Like other Brazilians, cariocas speak Portuguese. The carioca accent and sociolect (also simply called "carioca", see below) are one of the most widely recognized in Brazil, in part because TV Globo, the second-largest television network in the world, is headquartered in Rio de Janeiro. Thus, many Brazilian TV programs, from news and documentary to entertainment (such as the telenovelas), feature carioca-acting and -speaking talent.

History

The archaic demonym for the Rio de Janeiro State is fluminense, taken from the Latin word flūmen, meaning "river." Despite the fact that carioca is a more ancient demonym of Rio de Janeiro's inhabitants (known since 1502), it was replaced by fluminense in 1783, when the latter was sanctioned as the official demonym of the Royal Captainship of Rio de Janeiro (later the Province of Rio de Janeiro). A few years after the City of São Sebastião do Rio de Janeiro had become the capital city of the Brazilian colonies.

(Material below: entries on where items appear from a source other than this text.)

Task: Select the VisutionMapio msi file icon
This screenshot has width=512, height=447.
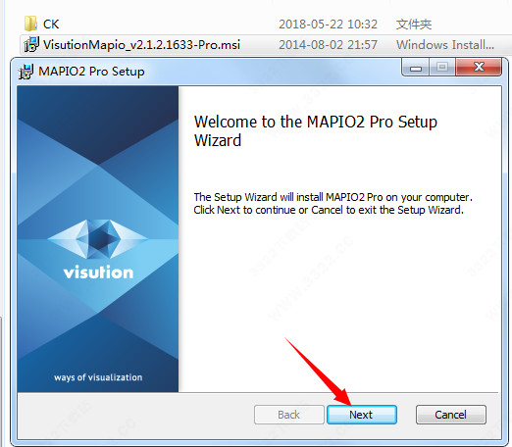Action: point(31,44)
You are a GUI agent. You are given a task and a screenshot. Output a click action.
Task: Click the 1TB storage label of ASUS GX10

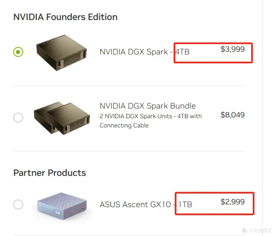click(x=185, y=204)
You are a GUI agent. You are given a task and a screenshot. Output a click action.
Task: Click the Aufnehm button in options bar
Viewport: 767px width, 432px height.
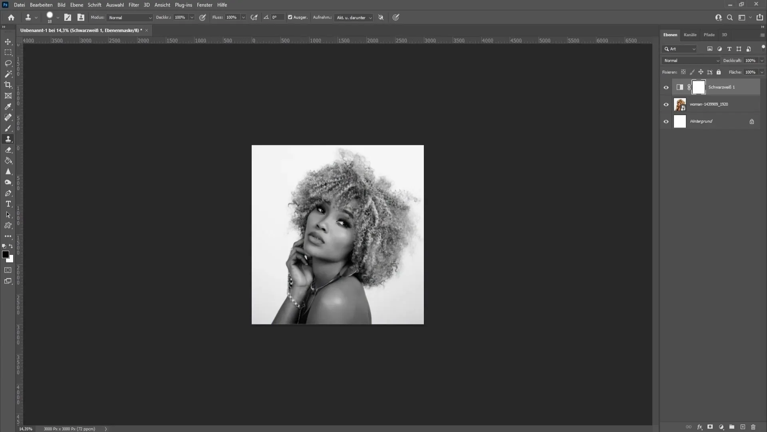323,18
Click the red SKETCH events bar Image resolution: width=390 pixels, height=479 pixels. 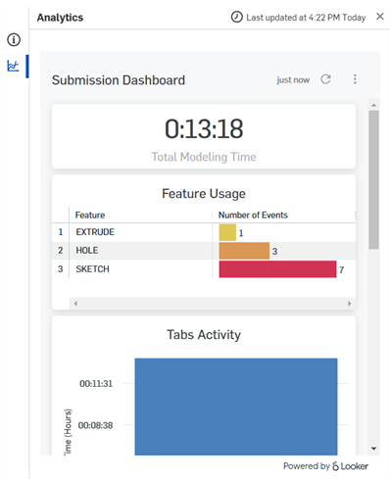pyautogui.click(x=277, y=269)
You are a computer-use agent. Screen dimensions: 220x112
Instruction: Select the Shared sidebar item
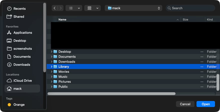(19, 17)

From 1783 and during all the Imperial Regime, carioca remained only as a nickname by which other Brazilians called the inhabitants of Rio (city and province). During the first years of the Brazilian Republic, carioca was the name given to those who lived in the slums or a pejorative way to refer to the bureaucratic elite of the Federal District. Only when the City of Rio lost its status as Federal District and became a Brazilian State (Guanabara State), when the capital city was moved to Brasilia, was carioca made a co-official demonym with guanabarino. In 1975, the Guanabara State was eliminated by President Geisel (under the military dictatorship), becoming the present-day City of Rio de Janeiro, and carioca was made the demonym of its municipality. Despite the fact carioca is not recognized as an official demonym of Rio de Janeiro State, Brazilians call the inhabitants of Rio de Janeiro in general (state and city) cariocas, and most of its inhabitants claim to be cariocas. Nowadays, social movements like "Somos Todos Cariocas" ("We are all Cariocas") try to achieve the official recognition of carioca as a co-official demonym of the Rio de Janeiro State.

Accomplishments and influence

Carioca people have invented a few sports; the most famous is footvolley.

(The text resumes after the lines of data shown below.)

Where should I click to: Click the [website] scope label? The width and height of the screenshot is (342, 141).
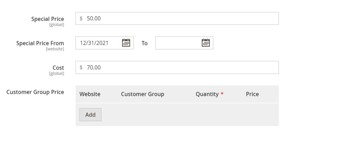[55, 49]
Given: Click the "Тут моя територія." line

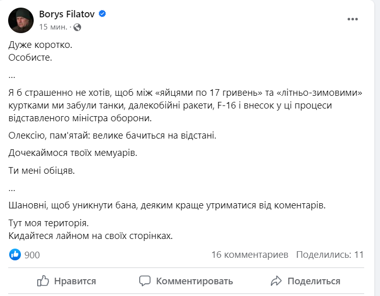Looking at the screenshot, I should point(48,223).
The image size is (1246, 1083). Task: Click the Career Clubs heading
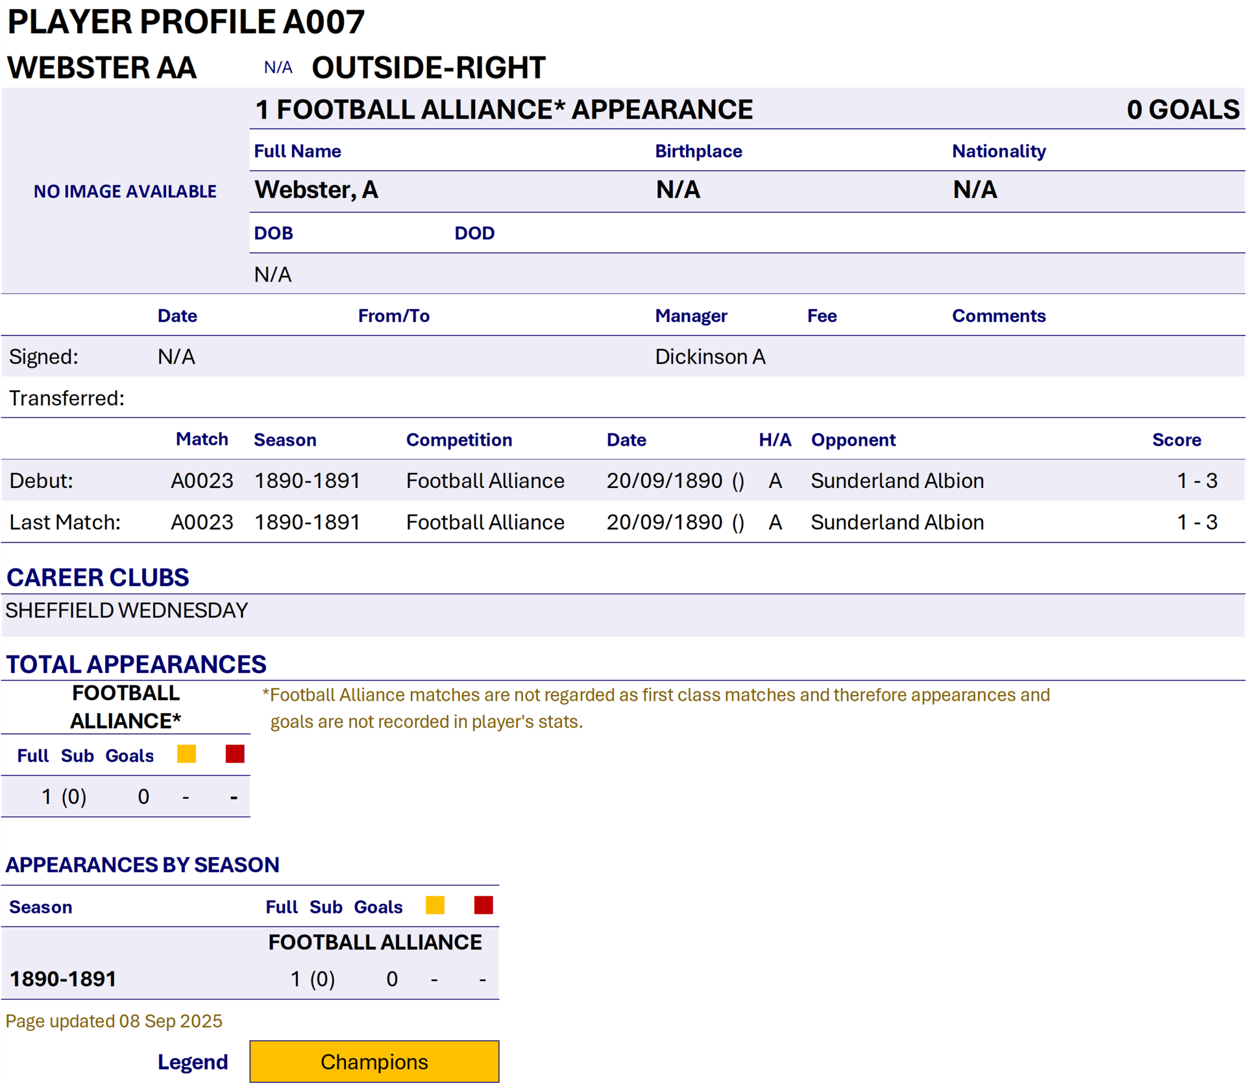tap(98, 578)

Cariocas are credited with creating the bossa nova style of music.

Famous cariocas in film include "Brazilian bombshell" Carmen Miranda, a Portuguese-born Brazilian woman who grew up in Rio de Janeiro. An eponymous song from 1933, Carioca, has become a jazz standard.
 
Carnaval Carioca is the Portuguese name for the largest Brazilian Carnival, the Rio Carnival.

Samba Carioca is a localized style of Brazilian Samba.
 
There is an exercise drill used for dynamic stretching called Carioca. It consists of a repeating Samba dance step.

Sociolect  

The Portuguese spoken across the states of Rio de Janeiro and Espírito Santo and neighboring towns in Minas Gerais (and to a certain extent the city of Florianópolis), has similar features, hardly different from one another so cities such as Paraty, Resende, Campos dos Goytacazes, Cachoeiro de Itapemirim, Vila Velha and Linhares may be said to have the same dialect as Rio de Janeiro, as they are hardly perceived as strong regional variants by people from other parts of Brazil.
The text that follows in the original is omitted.